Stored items
┏━━

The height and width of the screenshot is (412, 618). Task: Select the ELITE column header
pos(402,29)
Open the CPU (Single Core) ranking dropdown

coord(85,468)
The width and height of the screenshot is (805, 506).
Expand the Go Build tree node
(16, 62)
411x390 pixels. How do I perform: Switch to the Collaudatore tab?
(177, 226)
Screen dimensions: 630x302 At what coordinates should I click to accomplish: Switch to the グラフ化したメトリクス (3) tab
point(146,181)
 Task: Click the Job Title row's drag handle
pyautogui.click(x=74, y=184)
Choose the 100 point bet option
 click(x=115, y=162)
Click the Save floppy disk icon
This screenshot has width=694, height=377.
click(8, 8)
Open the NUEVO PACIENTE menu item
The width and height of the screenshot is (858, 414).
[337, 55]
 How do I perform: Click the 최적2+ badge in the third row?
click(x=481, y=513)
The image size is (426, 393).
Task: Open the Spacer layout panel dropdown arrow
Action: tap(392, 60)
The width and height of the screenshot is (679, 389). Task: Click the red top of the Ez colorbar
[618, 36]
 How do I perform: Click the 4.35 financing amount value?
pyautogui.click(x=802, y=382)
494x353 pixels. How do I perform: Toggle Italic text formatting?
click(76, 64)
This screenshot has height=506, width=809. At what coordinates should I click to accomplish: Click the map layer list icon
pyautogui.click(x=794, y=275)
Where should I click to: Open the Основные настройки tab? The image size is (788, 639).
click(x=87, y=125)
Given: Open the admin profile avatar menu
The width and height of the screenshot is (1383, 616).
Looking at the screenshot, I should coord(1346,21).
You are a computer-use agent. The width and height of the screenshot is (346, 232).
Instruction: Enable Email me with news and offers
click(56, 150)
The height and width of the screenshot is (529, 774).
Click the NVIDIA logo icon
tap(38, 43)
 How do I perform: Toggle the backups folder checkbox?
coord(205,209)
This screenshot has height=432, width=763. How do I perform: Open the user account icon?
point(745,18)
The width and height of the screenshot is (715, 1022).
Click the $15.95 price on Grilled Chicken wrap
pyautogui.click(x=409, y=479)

┗━━

• What the task asks
Once you find the line with "The width and height of the screenshot is (858, 414)." above, print it and every line after it up to and including the line with "Given: Open the admin profile avatar menu", exactly as written and nothing else.

• Written answer
The width and height of the screenshot is (858, 414).
[337, 55]
 How do I perform: Click the 최적2+ badge in the third row?
click(x=481, y=513)
The image size is (426, 393).
Task: Open the Spacer layout panel dropdown arrow
Action: tap(392, 60)
The width and height of the screenshot is (679, 389). Task: Click the red top of the Ez colorbar
[618, 36]
 How do I perform: Click the 4.35 financing amount value?
pyautogui.click(x=802, y=382)
494x353 pixels. How do I perform: Toggle Italic text formatting?
click(76, 64)
This screenshot has height=506, width=809. At what coordinates should I click to accomplish: Click the map layer list icon
pyautogui.click(x=794, y=275)
Where should I click to: Open the Основные настройки tab? The image size is (788, 639).
click(x=87, y=125)
Given: Open the admin profile avatar menu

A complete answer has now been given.